Quantum noise in time-dependent media and cosmic expansion

TL;DR

This paper explores how quantum electromagnetic fluctuations in time-dependent media, analogous to cosmic expansion, lead to a non-zero vacuum energy that can help resolve the Hubble tension in cosmology.

Contribution

It demonstrates that quantum vacuum energy in time-dependent media differs from flat space, providing a novel explanation for the Hubble tension through quantum buoyancy effects.

Findings

Vacuum energy in expanding media is non-zero due to local renormalization limitations.

Quantum effects reduce the effective weights of radiation and matter during cosmic expansion.

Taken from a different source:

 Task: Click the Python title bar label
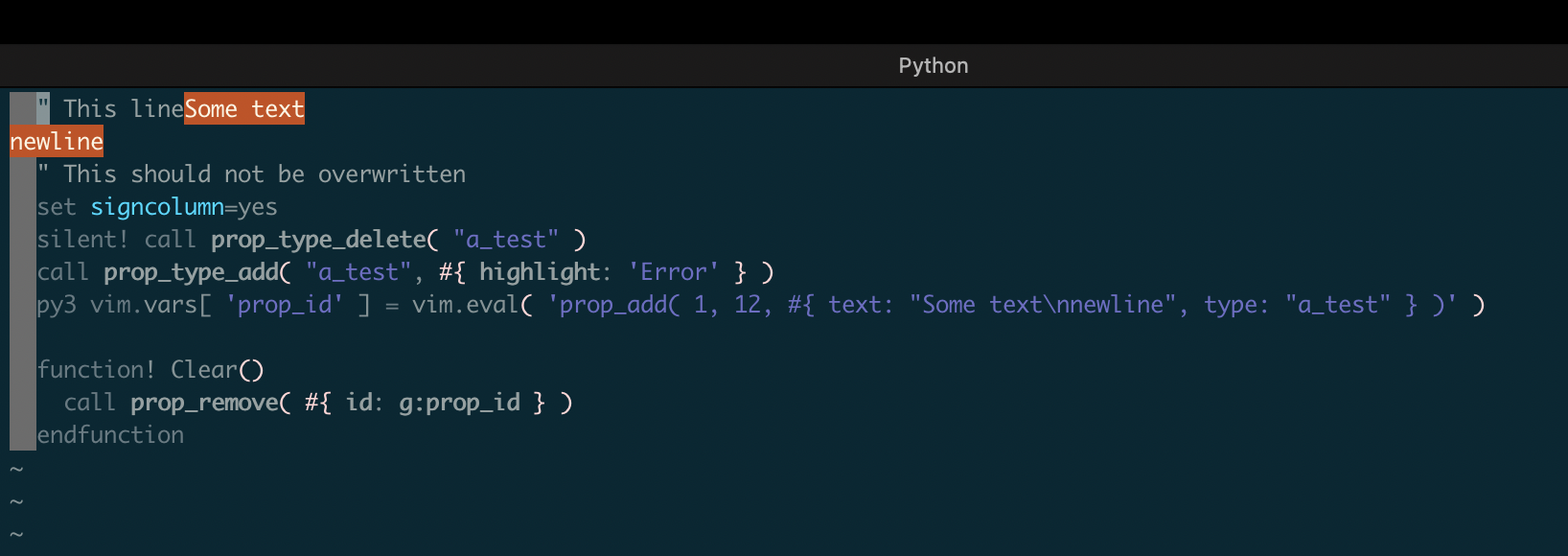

This quantum mechanism offers a potential resolution to the Hubble tension.

Abstract

In spatially uniform, but time-dependent dielectric media with equal electric and magnetic response, classical electromagnetic waves propagate exactly like in empty, flat space with transformed time, called conformal time, and so do quantum fluctuations. In empty, flat space the renormalized vacuum energy is exactly zero, but not in time-dependent media, as we show in this paper. This is because renormalization is local and causal, and so cannot compensate fully for the transformation to conformal time. The expanding universe appears as such a medium to the electromagnetic field. We show that the vacuum energy during cosmic expansion effectively reduces the weights of radiation and matter by characteristic factors. This quantum buoyancy naturally resolves the Hubble tension, the discrepancy between the measured and the inferred Hubble constant, and it might resolve other cosmological tensions as well.